▸ REQUIRED WORK
Arrange the records below as a numbered list, skipping blank lines and leaving out the pictures.

▸ RECORDS PROVIDED
>>

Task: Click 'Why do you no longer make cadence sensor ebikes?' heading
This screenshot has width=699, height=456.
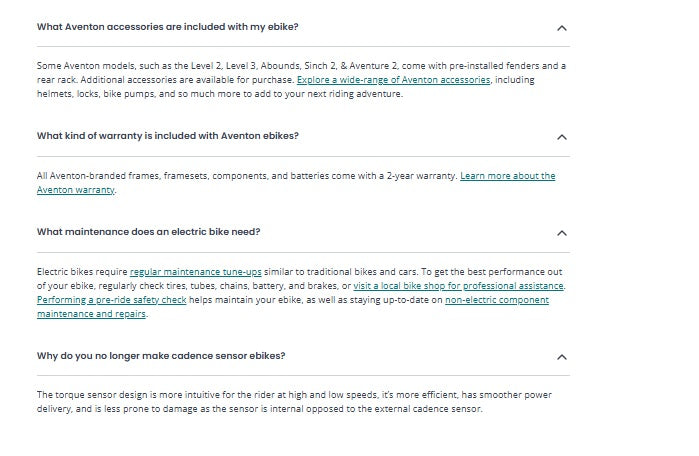Action: 160,356
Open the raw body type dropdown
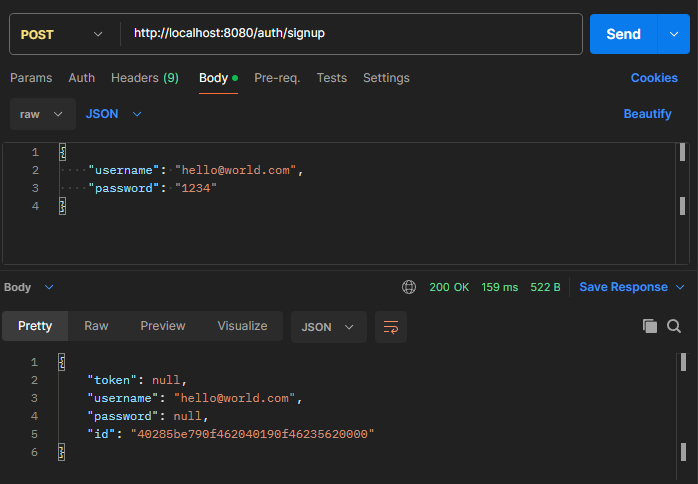 click(x=42, y=114)
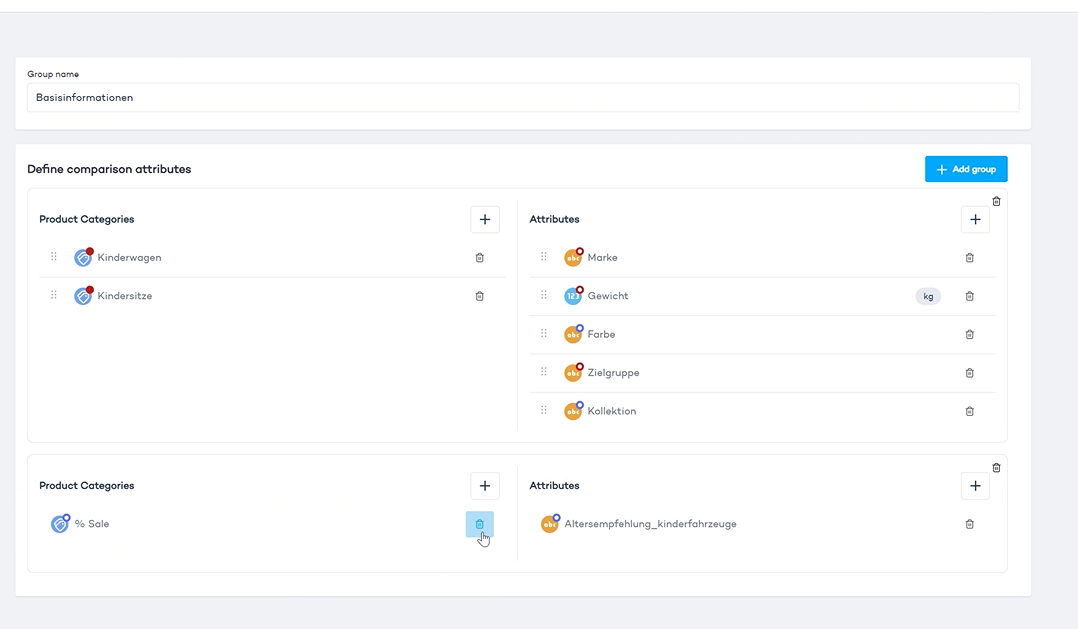The height and width of the screenshot is (629, 1078).
Task: Remove the Kollektion attribute
Action: coord(969,411)
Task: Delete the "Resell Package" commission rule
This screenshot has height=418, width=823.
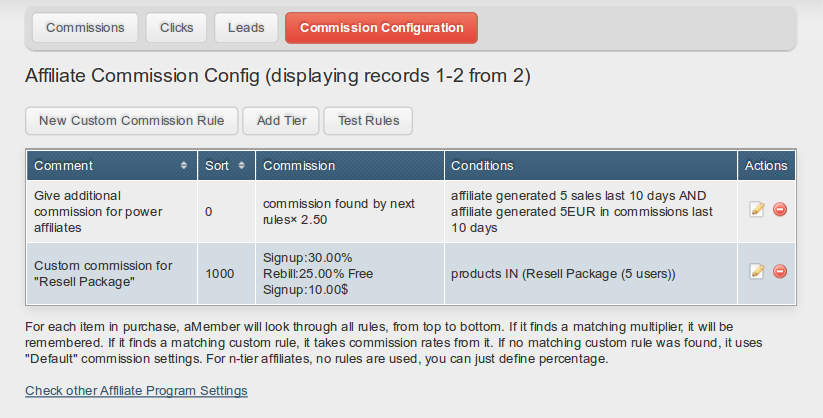Action: coord(779,272)
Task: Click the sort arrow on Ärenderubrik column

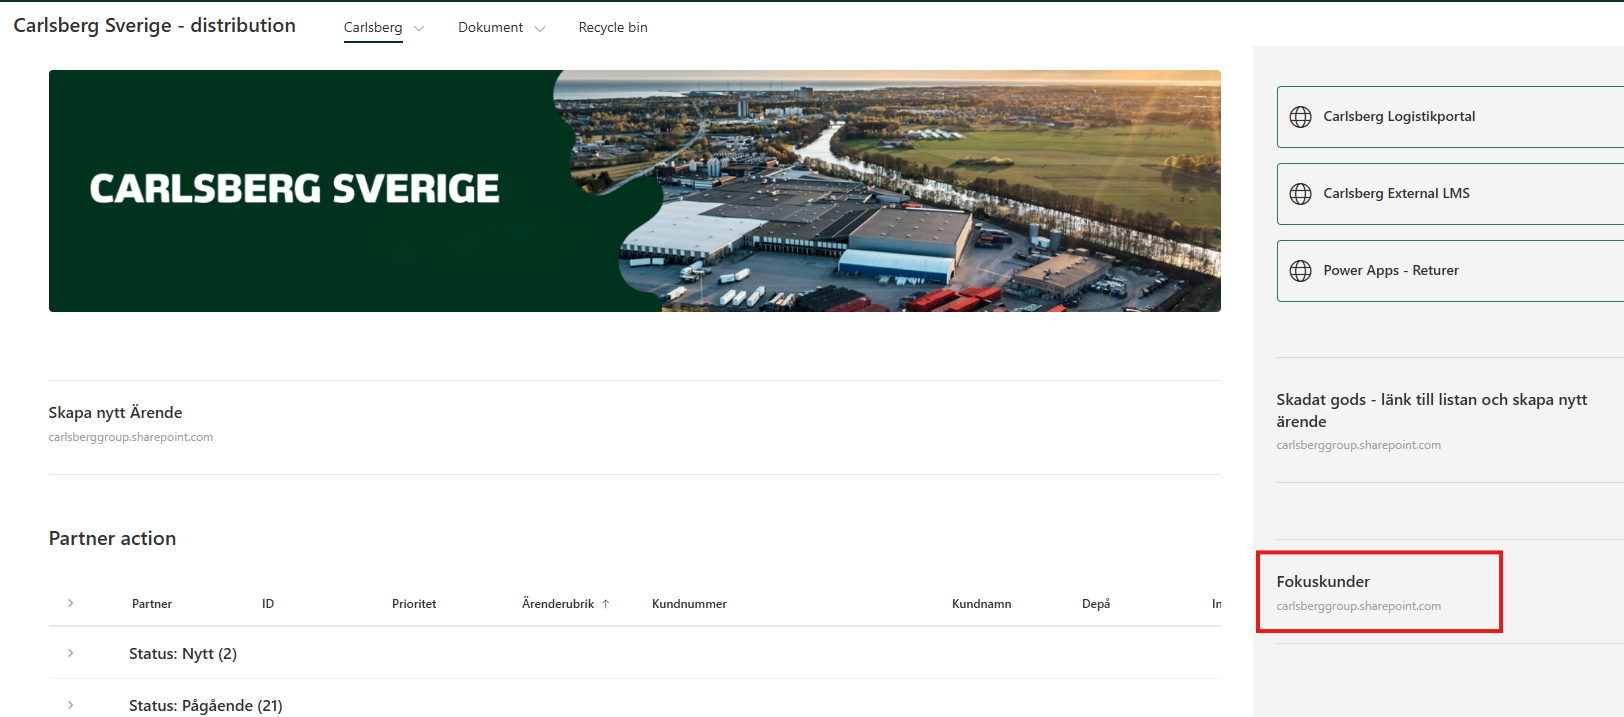Action: click(x=605, y=604)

<<

▸ PROBLEM SOLUTION
1. Task: Click 'Why do you no longer make cadence sensor ebikes?' heading
2. This screenshot has width=699, height=456.
3. Action: 160,356
4. Open the raw body type dropdown
5.  click(x=42, y=114)
6. The height and width of the screenshot is (629, 1078).
7. Task: Remove the Kollektion attribute
8. Action: coord(969,411)
9. Task: Delete the "Resell Package" commission rule
10. This screenshot has height=418, width=823.
11. Action: coord(779,272)
12. Task: Click the sort arrow on Ärenderubrik column
13. Action: click(x=605, y=604)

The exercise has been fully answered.